U.S. spot Bitcoin ETFs saw $1.62 billion in outflows over four consecutive trading days, marking one of the largest redemption periods since the ETFs launched in early 2024.
The outflow streak began last Friday with a $394.68 million withdrawal, accelerated to $483.38 million on Tuesday, peaked at $708.71 million on Wednesday, and continued with $32.11 million on Thursday, according to SoSoValue data.
Institutional interest in Bitcoin ETFs has fallen as the yield on the basis trade—profiting from the gap between spot and futures prices—dropped below 5%, down from 17% last year. Matt Hougan, CIO at Bitwise, explained that lower profitability drives fast-moving hedge funds to exit quickly.
Bitcoin itself has mirrored the risk-off sentiment, falling from highs above $97,000 to around $89,500, down 5.4% on the week. The S&P 500 also gapped down nearly 54 points over the weekend, reflecting broader market caution.
Retail investors appear less active, and prediction markets now assign a 30% chance Bitcoin could fall to $69,000, up from 11.6% the previous week. Analysts note that large players’ absence at current levels has added pressure to the market.
Observers point to macro conditions and Federal Reserve policy as key factors.
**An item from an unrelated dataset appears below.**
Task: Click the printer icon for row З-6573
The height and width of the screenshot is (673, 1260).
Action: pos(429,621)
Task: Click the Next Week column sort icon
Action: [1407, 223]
A dovish Fed appointment could restore risk appetite, while stabilization in broader markets may ease ETF outflows.
Despite short-term pressures, Hougan remains optimistic about long-term growth. “I remain confident we’ll be moving to new all-time highs this year,” he said, adding that the current crypto bull market will be more of a “grind” than a rapid rally.